Castle in the town of Saint-Pierre in Northwestern Italy's Aosta Valley

Sarriod de la Tour Castle is a castle in the town of Saint-Pierre by the Dora Baltea River, in Northwestern Italy's Aosta Valley. The original castle was typical of the style built between the 10th and 12th centuries, and was greatly expanded by Jean Sarriod in 1420 and his son, Antoine, in 1478. The north wing's ground floor features a wooden-ceilinged "Hall of Heads", named for its decorative motifs.

==History==
The Sarriod de la Tour Castle was the family residence of the Sarriod family since its founding. The Sarriods were politically linked to the powerful Bard family in the County of Savoy. The oldest part of the castle included a chapel and square tower, or donjon, surrounded by the castle walls, typical of the Aosta Valley 10th- to 12th-century castles. In 1420 Jean Sarriod expanded upon the "turris Sariodorum", as the donjon was known.
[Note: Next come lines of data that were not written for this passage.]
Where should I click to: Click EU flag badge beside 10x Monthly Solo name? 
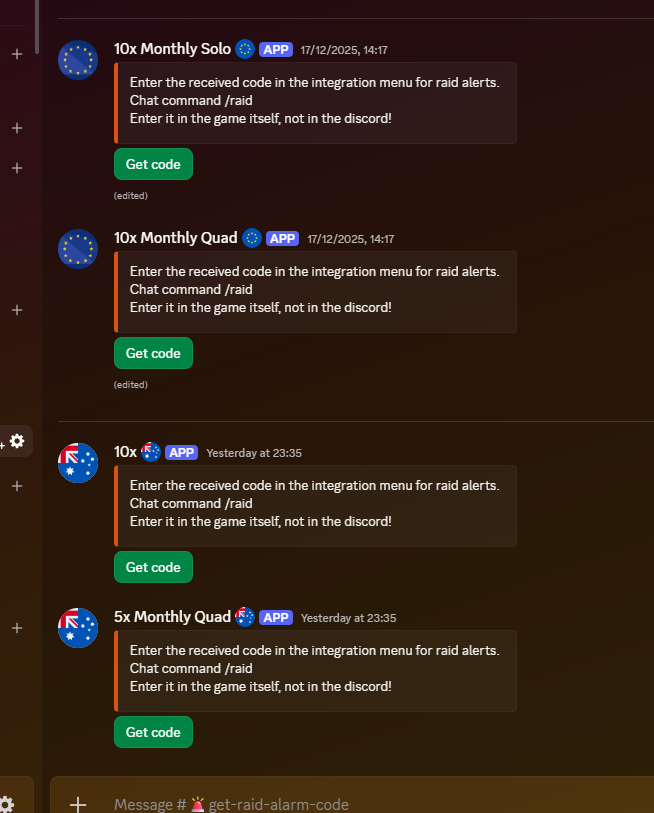point(245,49)
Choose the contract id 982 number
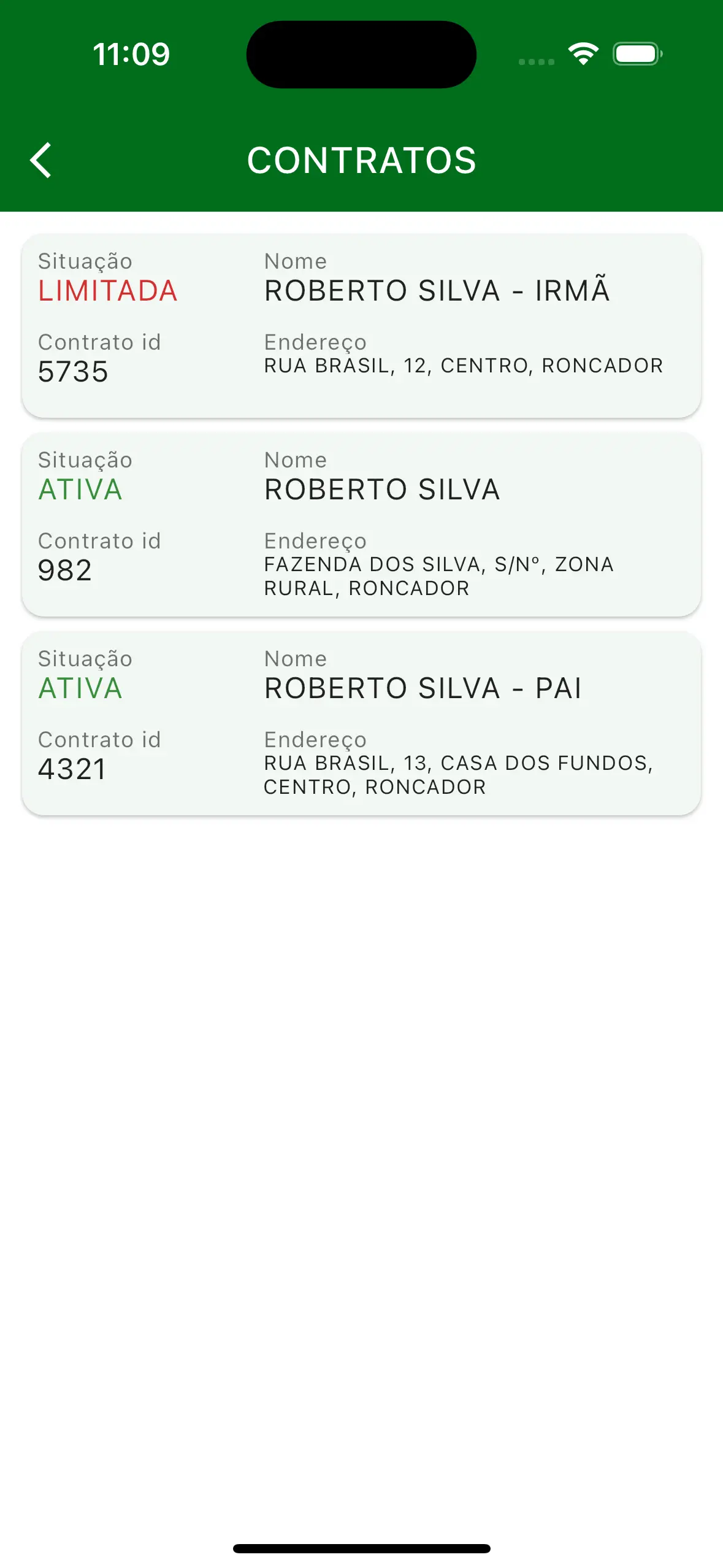723x1568 pixels. 65,571
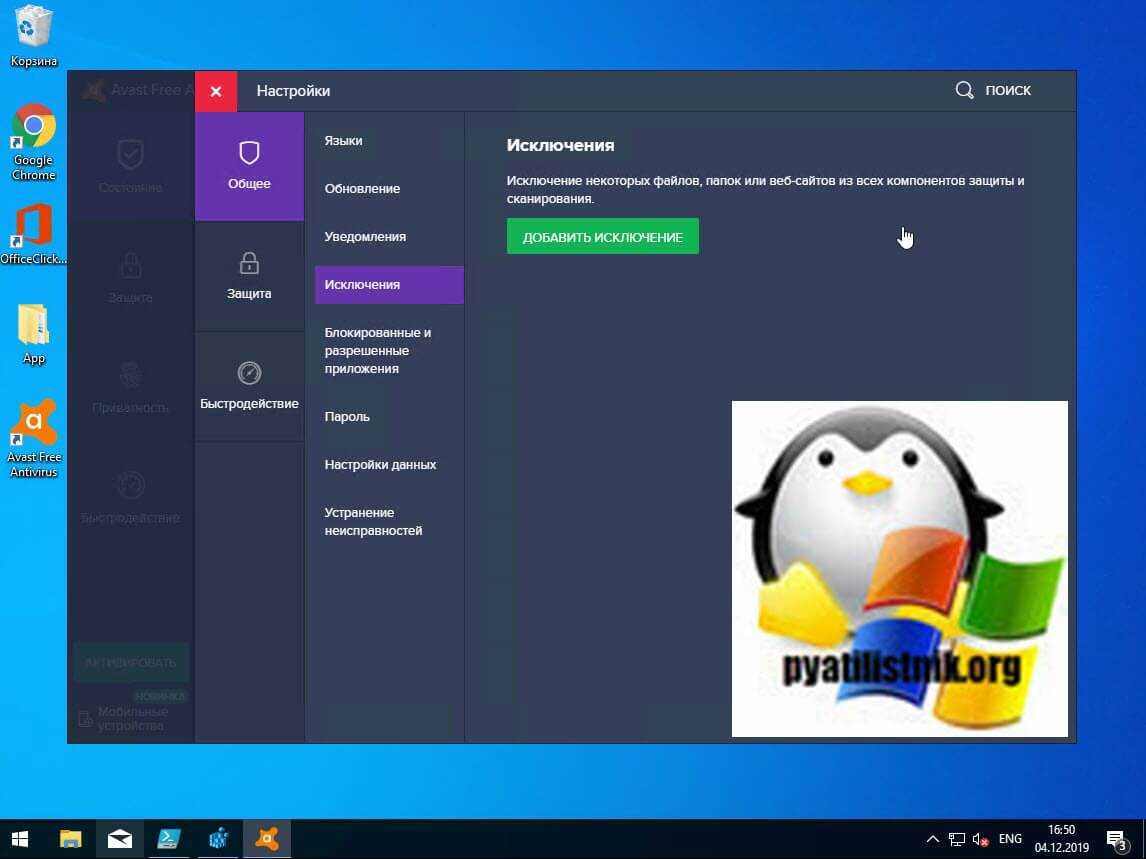
Task: Open Уведомления settings section
Action: 365,237
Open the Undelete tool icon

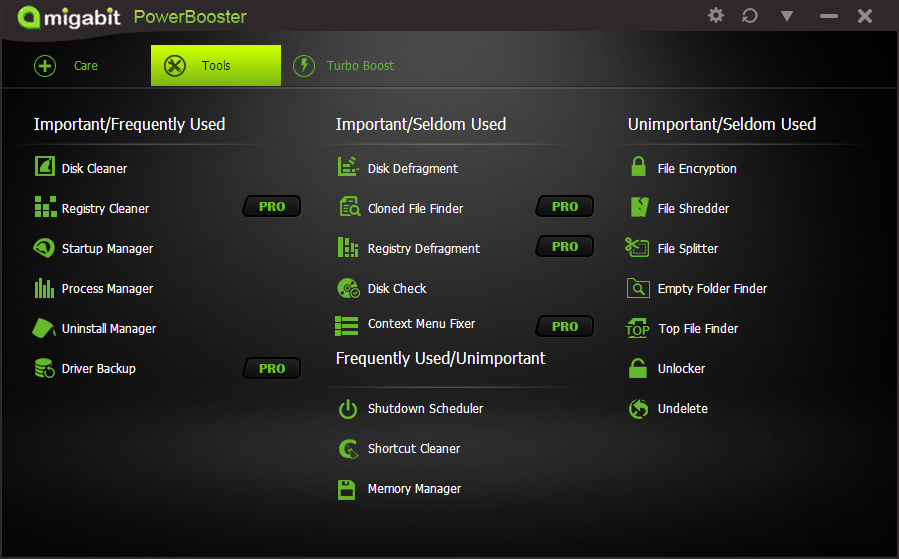tap(638, 408)
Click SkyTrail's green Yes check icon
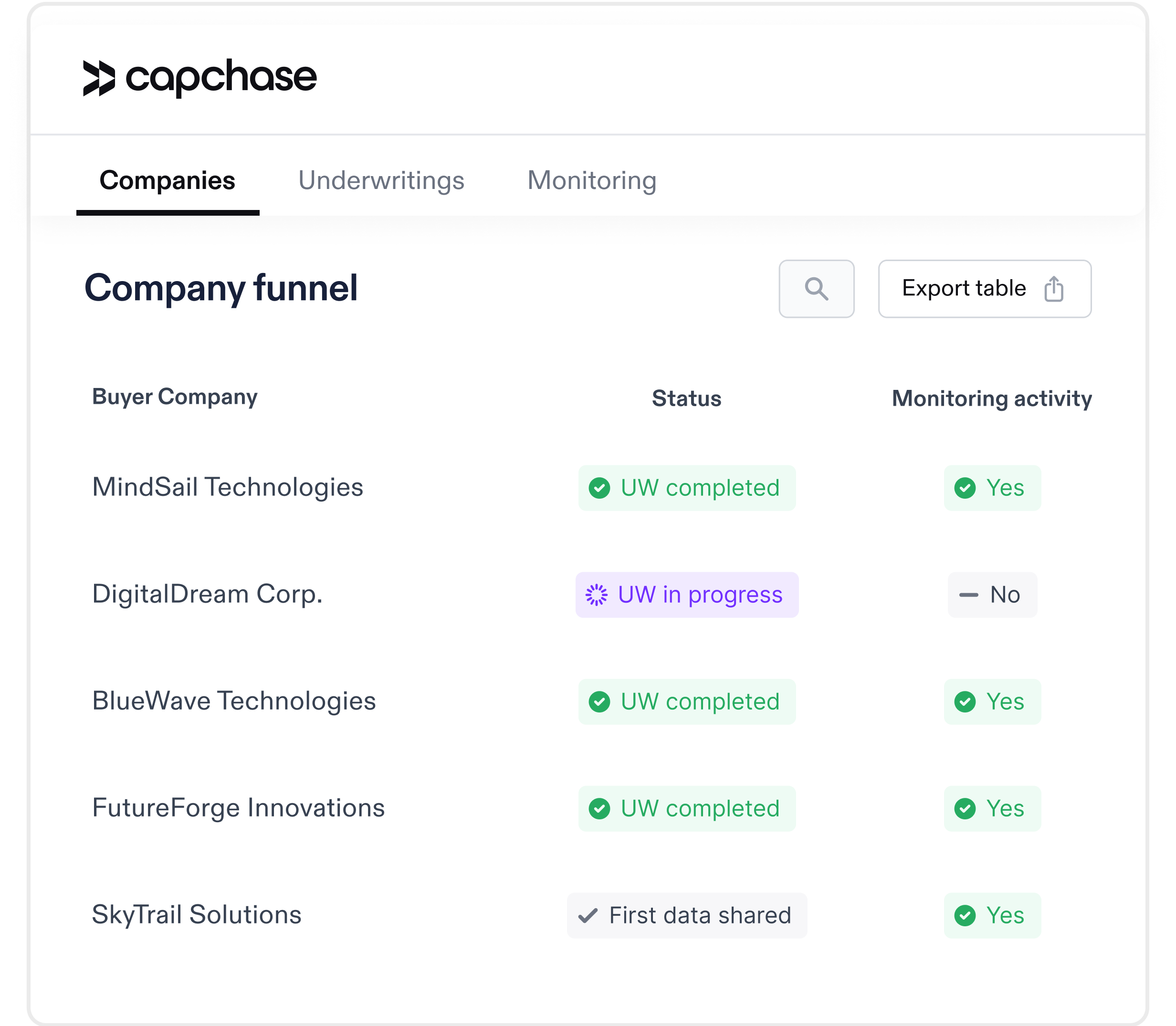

The "Hall of Heads", built in 1430, features 171 corbels of grotesques of mythological monsters and animals bearing coats of arms. In 1478 Jean's son, Antoine Sarriod de la Tour, refurbished the chapel dedicated to the Virgin Mary and Saint John the Evangelist, by having painted the external frescoes of the Crucifix and Saint Christopher and caused to be built the small bell tower. The castle wall's circular and semi-circular towers were added sometime in the late 15th century, when a new entrance was created on the eastern side. In the 16th century a west-facing wing was added, then, in the 17th century, a north tower. The Sarriod family inhabited the castle until 1923. In that year the castle went to the Genoese Bensa family. Since 1970, it has been property of the autonomous Region Aosta Valley.

== The castle today ==
There are about 150 medieval castles, towers and fortified houses in the Aosta Valley. The castle is visible from the National Road No. 26 which runs from Ivrea to the Little St Bernard Pass. Sarriod de la Tour is open to visitors year round.